References of previous clients may tell much about the experience of working with a particular company. They let you get acquainted with the workflow, the provider’s strengths, and weaknesses closer to get a fuller impression of what it will be like to partner with them. Trust only the reviews of credited companies signing under their words or some personal reviews you get from the people you know.

source:blog.arhamsoft.com

#4 Portfolio

It’s unwise to pay money to a software development company without being 100% confident about its ability to complete your project. Its portfolio is a great chance to check prior works that its developers perform and to assess their quality. Works in the portfolio may showcase the technologies in which the company specializes, presenting the samples against which the product developed for you may be later evaluated. Don’t trust the managers’ words if they say that 100% of their projects are NDA-secured and confidential. A self-respecting company serious about its new clients always has some public works in its portfolio.

#5 Timely and Clear Communication

An expert trick when selecting an IT company to work with is to send inquiries to several contenders via different communication channels and to check their response times. As a result, you’ll kill two birds with one stone, receiving all the additional information about the company’s terms of work and rates, as well as seeing how effectively their managers work. The speed and informativity of responses is a strategic component of productive cooperation as you might have many questions and concerns in the process of joint work.

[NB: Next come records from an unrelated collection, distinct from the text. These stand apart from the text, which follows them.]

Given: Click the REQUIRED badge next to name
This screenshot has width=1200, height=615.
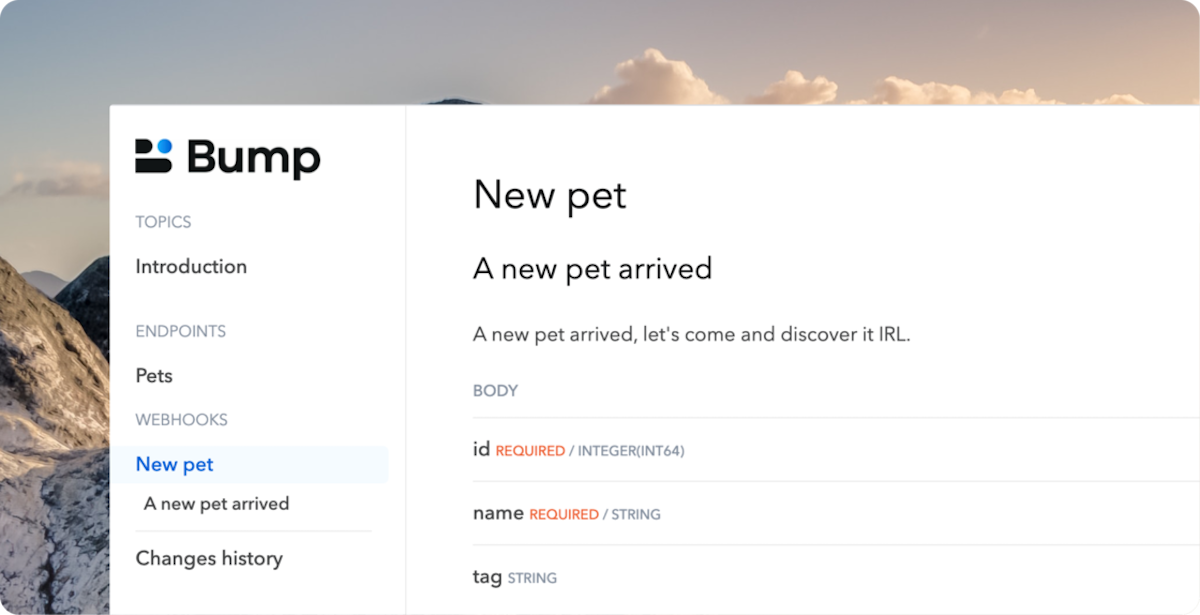Looking at the screenshot, I should coord(564,514).
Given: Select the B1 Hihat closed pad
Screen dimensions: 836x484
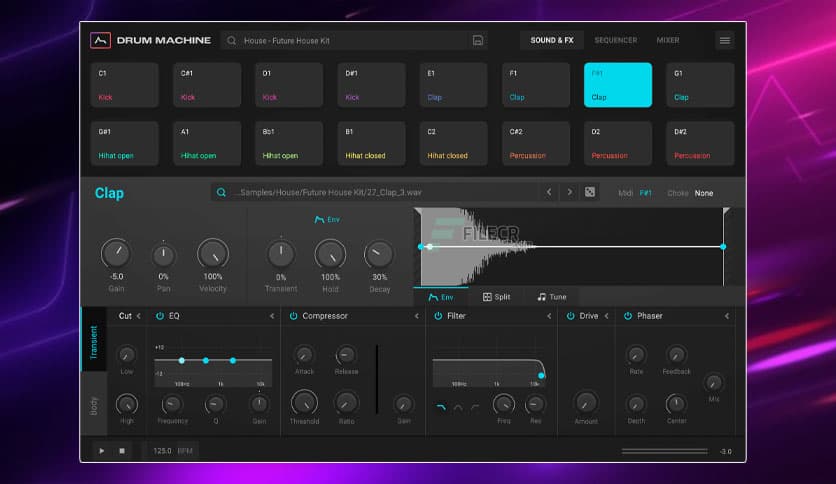Looking at the screenshot, I should [x=371, y=143].

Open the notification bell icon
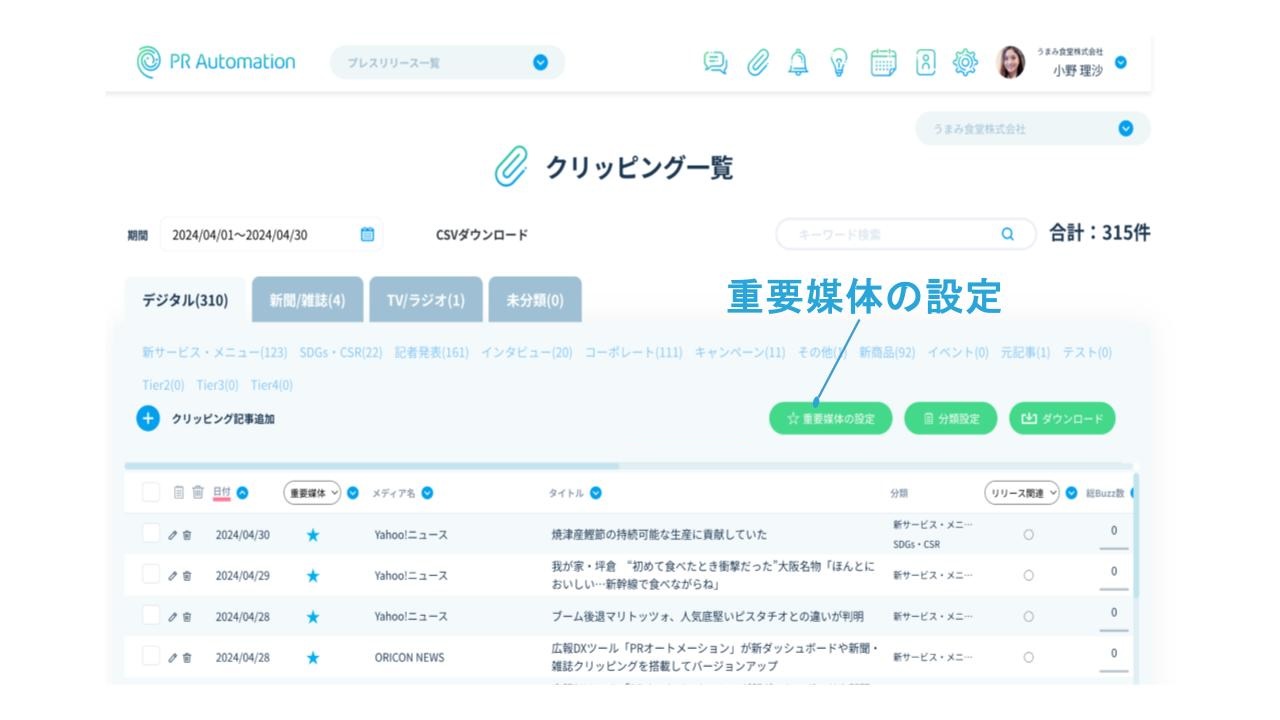click(798, 63)
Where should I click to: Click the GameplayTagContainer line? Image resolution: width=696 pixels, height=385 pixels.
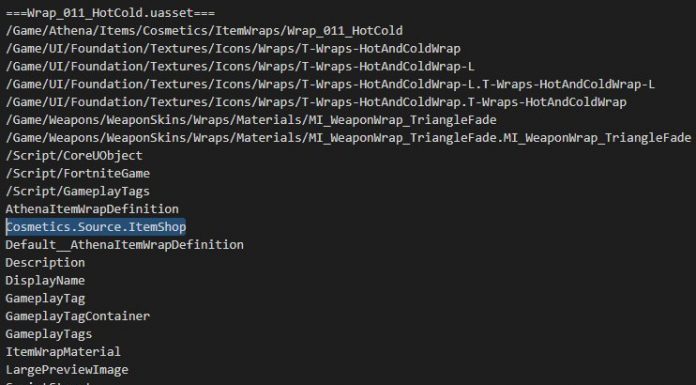point(78,316)
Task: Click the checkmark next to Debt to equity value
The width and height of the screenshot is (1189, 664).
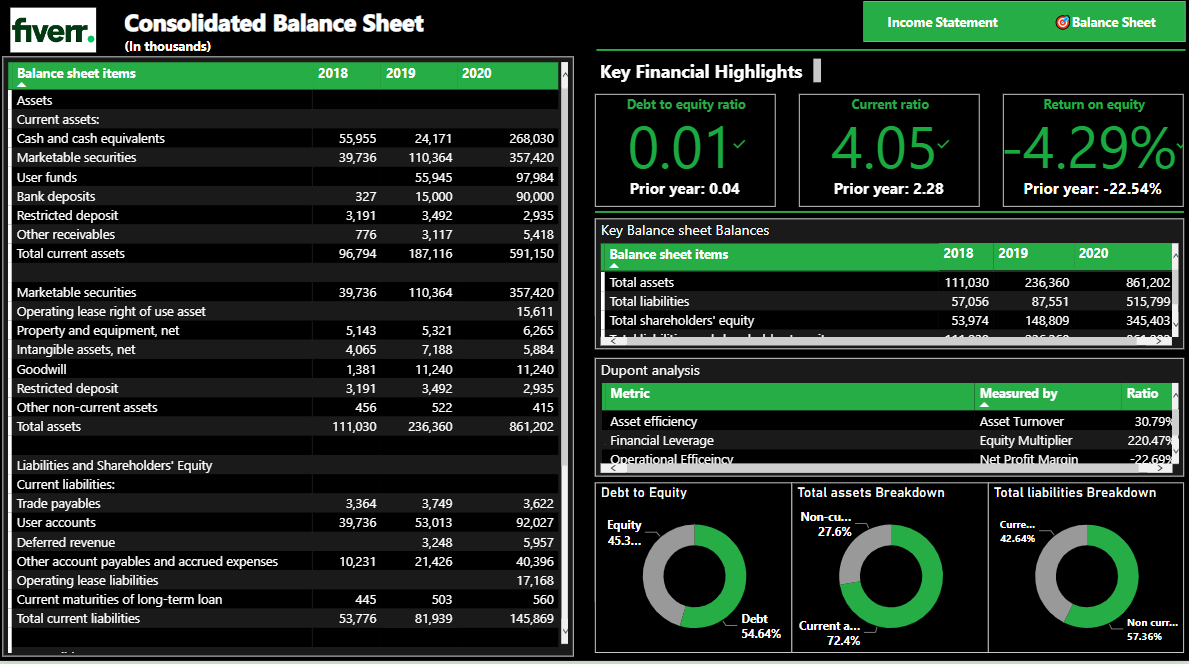Action: coord(739,145)
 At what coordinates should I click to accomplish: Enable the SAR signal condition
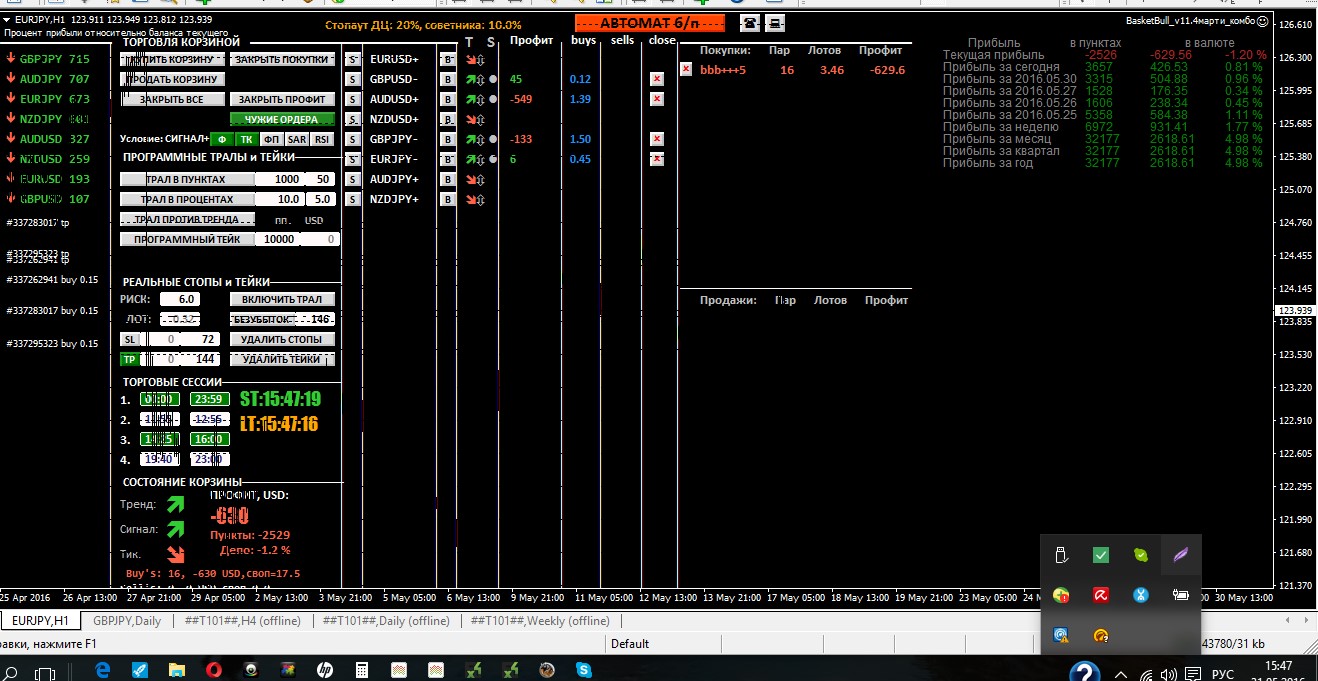coord(297,139)
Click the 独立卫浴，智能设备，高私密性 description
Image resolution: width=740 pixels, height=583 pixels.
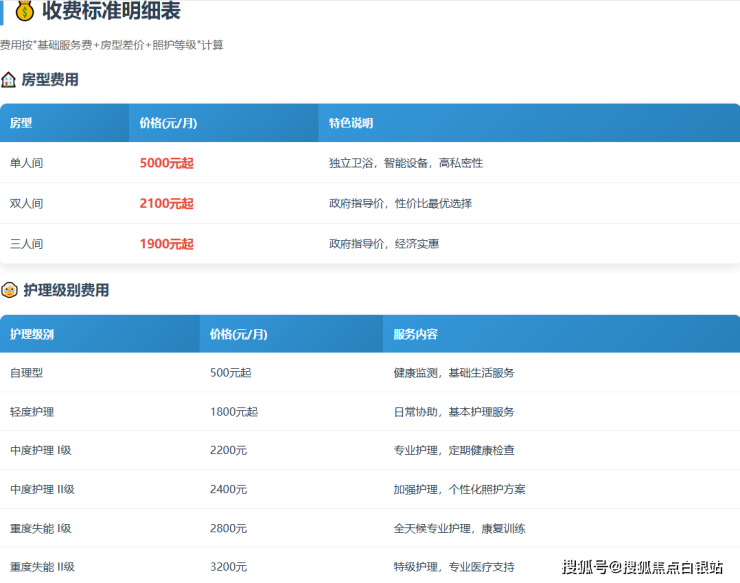(x=406, y=163)
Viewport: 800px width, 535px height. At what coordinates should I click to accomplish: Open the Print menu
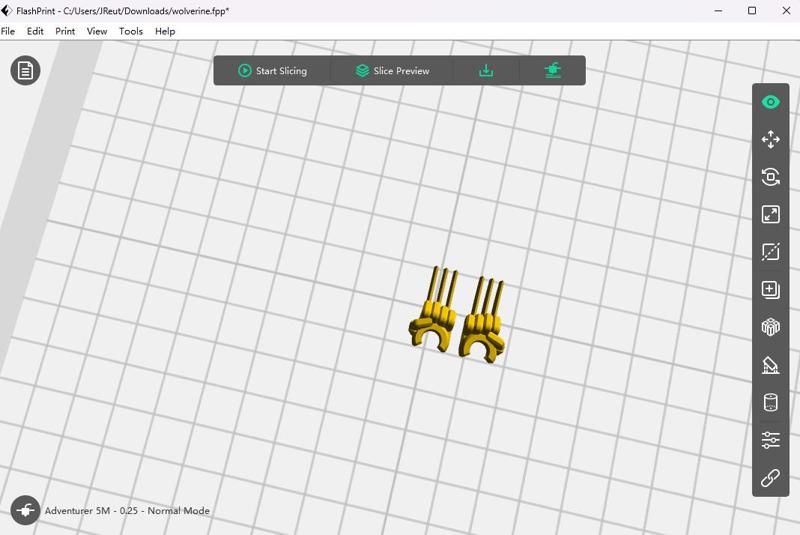click(x=65, y=31)
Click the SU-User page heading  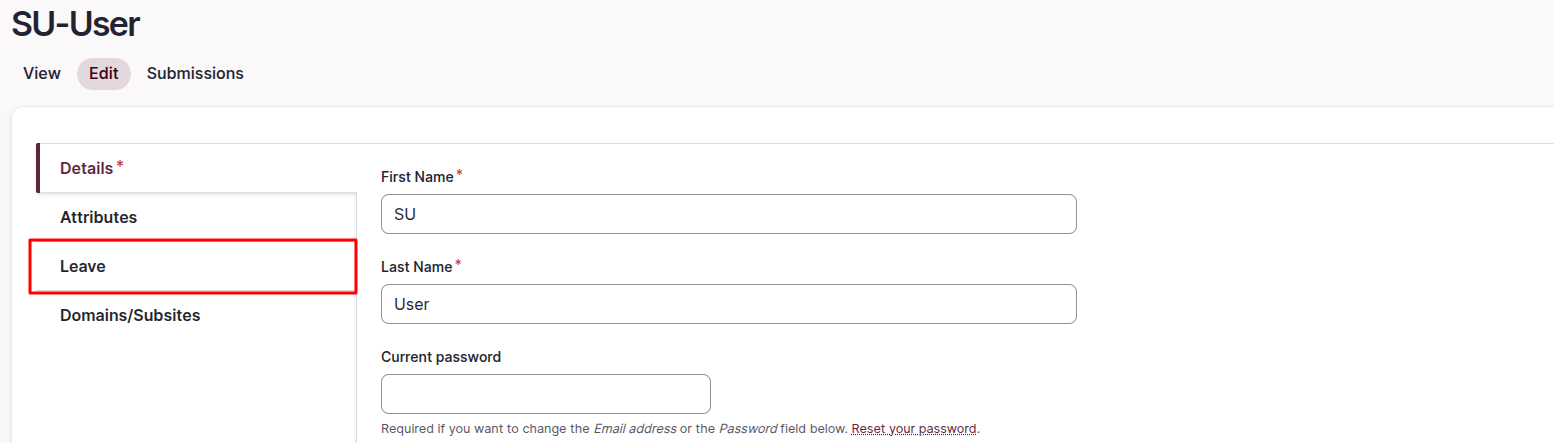(76, 23)
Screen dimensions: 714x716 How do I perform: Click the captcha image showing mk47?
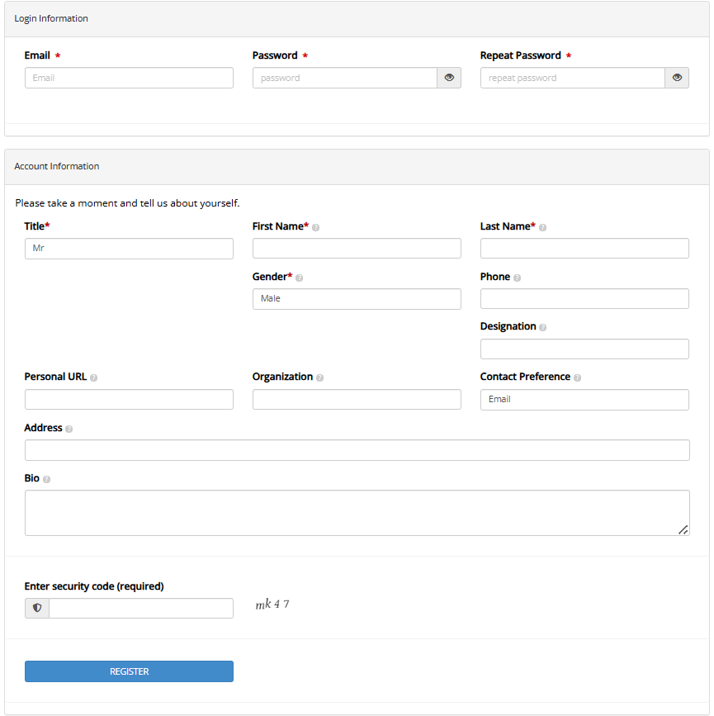point(272,605)
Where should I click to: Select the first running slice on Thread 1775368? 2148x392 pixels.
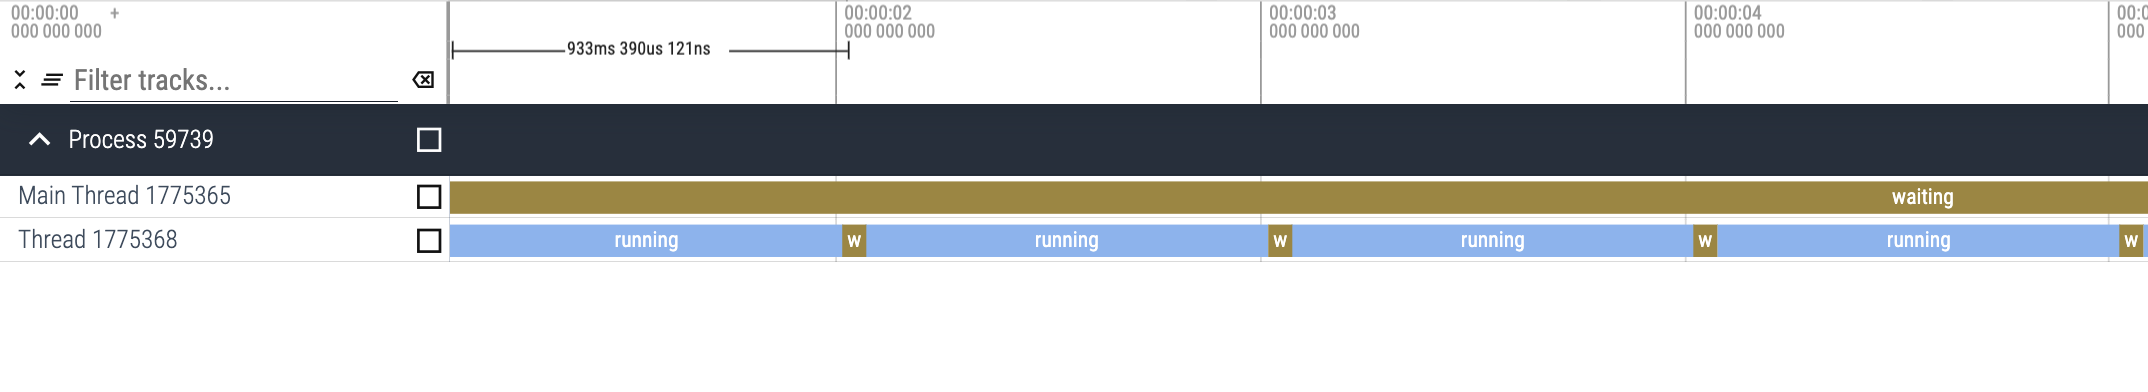coord(646,241)
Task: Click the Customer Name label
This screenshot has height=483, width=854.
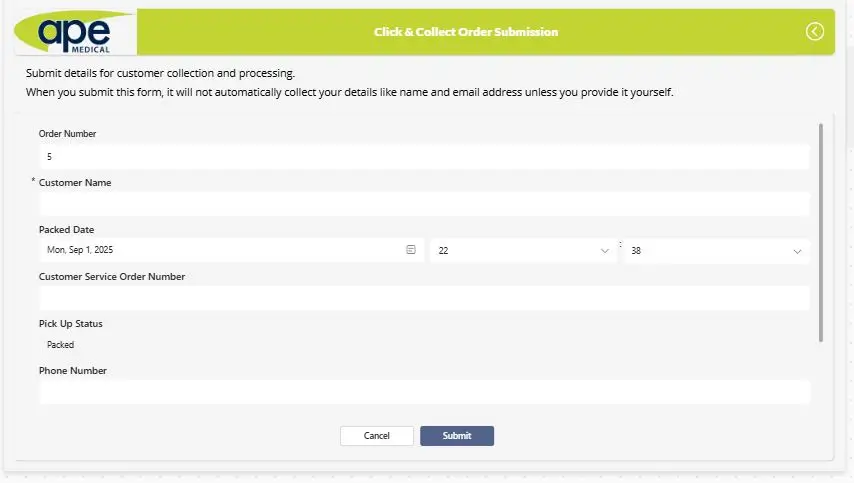Action: 75,182

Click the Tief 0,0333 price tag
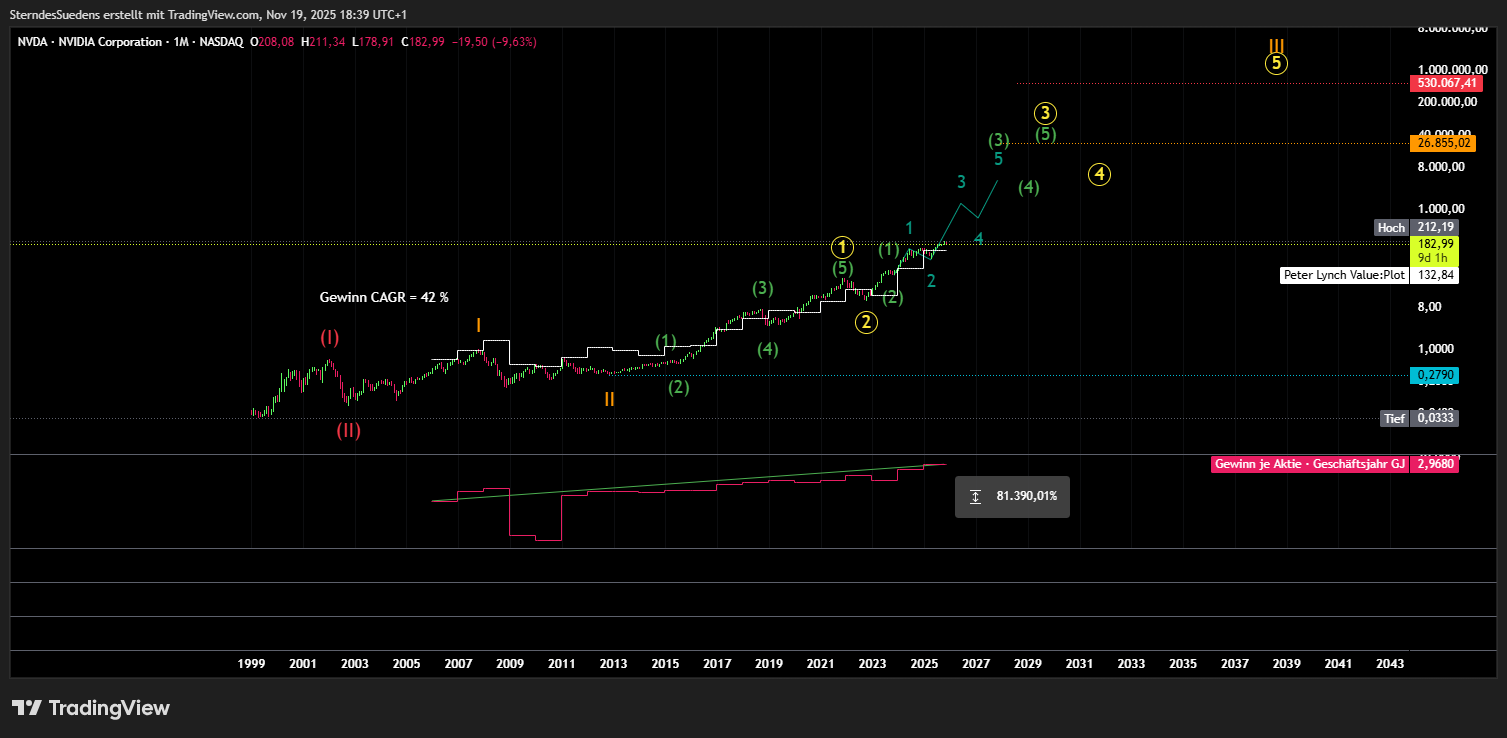(x=1419, y=419)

It won’t do any good if the vendor’s managers will keep silent for hours and even days.

source:anextweb.com

#6 Availability of Contractual Protection

Safety of your personal information and intellectual property is the number one priority in the modern era of cyber-threats and cyber-hacks. Thus, you should check all the safety measures that your potential vendor has in place to prevent data leakage. Besides, the vendor must sign NDAs with all its workers and must give the same opportunity to you so that each member of the vendor’s staff having access to your project’s information has a series of binding legal obligations. This aspect is strategically important as the risks of data theft rise manifold when the software developer works outside your office.

#7 Number of Employees

If your project is large-scale, it’s also essential to check how many people work in the software company’s office. The key sign that your vendor will be able to handle the project is the large number of qualified recruiters in its team and a sufficient pool of developers in the local labor market. If the company and the market to which you outsource fit these criteria, you can be sure about the competent and timely completion of your project to avoid delays and potential bottlenecks.

#8 Education

At times, companies are forced to hire IT companies offshore because of the lack of specific talent in their locations. In such cases, it’s necessary to check the tech stack of developers the company employs to be 100% confident about their ability to meet your technical requirements. Multi-stage interviewing and programming tests are useful to check the staff’s proficiency. Also, don’t underscore their English language proficiency as language barriers can also get in the way of productive cooperation.

source:medium.com

#9 Similar Mindset

When looking for a software development vendor, don’t underestimate the cultural issues and a business mindset. If your companies don’t match in these fundamental aspects (e.g., values and approaches), you may face a realm of unexpected and disturbing barriers at work.

#10 Interest to Your Business

Finally, it’s useful to check whether the company has any knowledge in your business sector. You may lose some strategically important time familiarizing the staff of the new vendor with your business specifics, especially if you are an innovative startup. It’s much better to work with those who heard a word or two about what you’re doing.